Entries on target coordinates:
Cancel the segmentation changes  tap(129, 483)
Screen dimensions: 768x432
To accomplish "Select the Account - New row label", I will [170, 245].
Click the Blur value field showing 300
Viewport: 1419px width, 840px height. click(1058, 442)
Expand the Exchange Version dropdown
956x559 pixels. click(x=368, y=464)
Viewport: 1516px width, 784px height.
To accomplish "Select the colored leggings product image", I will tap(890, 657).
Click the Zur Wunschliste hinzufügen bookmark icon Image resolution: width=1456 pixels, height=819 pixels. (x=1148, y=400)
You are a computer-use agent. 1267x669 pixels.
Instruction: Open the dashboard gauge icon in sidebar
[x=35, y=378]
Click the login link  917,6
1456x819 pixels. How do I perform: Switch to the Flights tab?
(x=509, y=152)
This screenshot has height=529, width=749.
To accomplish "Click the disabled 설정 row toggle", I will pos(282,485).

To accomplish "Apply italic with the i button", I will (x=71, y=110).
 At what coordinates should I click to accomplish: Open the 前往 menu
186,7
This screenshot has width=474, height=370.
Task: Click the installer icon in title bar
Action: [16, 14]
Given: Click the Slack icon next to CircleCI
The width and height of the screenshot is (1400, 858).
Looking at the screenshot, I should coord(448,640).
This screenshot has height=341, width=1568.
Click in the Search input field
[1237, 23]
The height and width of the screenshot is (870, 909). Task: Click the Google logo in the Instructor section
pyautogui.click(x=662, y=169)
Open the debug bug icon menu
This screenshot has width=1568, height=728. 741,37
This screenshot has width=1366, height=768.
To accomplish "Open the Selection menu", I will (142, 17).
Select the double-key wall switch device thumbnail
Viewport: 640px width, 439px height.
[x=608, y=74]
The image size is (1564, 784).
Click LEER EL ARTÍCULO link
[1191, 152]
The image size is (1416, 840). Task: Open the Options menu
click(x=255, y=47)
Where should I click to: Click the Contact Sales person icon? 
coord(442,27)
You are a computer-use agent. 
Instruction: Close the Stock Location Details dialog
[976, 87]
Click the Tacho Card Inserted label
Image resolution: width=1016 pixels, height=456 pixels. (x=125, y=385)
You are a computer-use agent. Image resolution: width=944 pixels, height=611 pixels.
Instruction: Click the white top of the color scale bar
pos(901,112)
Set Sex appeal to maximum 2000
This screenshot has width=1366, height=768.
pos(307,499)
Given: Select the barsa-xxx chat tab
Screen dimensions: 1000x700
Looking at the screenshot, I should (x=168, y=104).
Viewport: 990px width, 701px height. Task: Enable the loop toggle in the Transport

**What you are asked to do:**
Reproduce the data above without any change, from its first line through the line that contains "This screenshot has width=1568, height=728.", including both.

**Problem solution:**
Cancel the segmentation changes  tap(129, 483)
Screen dimensions: 768x432
To accomplish "Select the Account - New row label", I will [170, 245].
Click the Blur value field showing 300
Viewport: 1419px width, 840px height. click(1058, 442)
Expand the Exchange Version dropdown
956x559 pixels. click(x=368, y=464)
Viewport: 1516px width, 784px height.
To accomplish "Select the colored leggings product image", I will tap(890, 657).
Click the Zur Wunschliste hinzufügen bookmark icon Image resolution: width=1456 pixels, height=819 pixels. (x=1148, y=400)
You are a computer-use agent. 1267x669 pixels.
Instruction: Open the dashboard gauge icon in sidebar
[x=35, y=378]
Click the login link  917,6
1456x819 pixels. How do I perform: Switch to the Flights tab?
(x=509, y=152)
This screenshot has height=529, width=749.
To accomplish "Click the disabled 설정 row toggle", I will pos(282,485).

To accomplish "Apply italic with the i button", I will (x=71, y=110).
 At what coordinates should I click to accomplish: Open the 前往 menu
186,7
This screenshot has width=474, height=370.
Task: Click the installer icon in title bar
Action: [16, 14]
Given: Click the Slack icon next to CircleCI
The width and height of the screenshot is (1400, 858).
Looking at the screenshot, I should coord(448,640).
This screenshot has height=341, width=1568.
Click in the Search input field
[1237, 23]
The height and width of the screenshot is (870, 909). Task: Click the Google logo in the Instructor section
pyautogui.click(x=662, y=169)
Open the debug bug icon menu
This screenshot has width=1568, height=728. 741,37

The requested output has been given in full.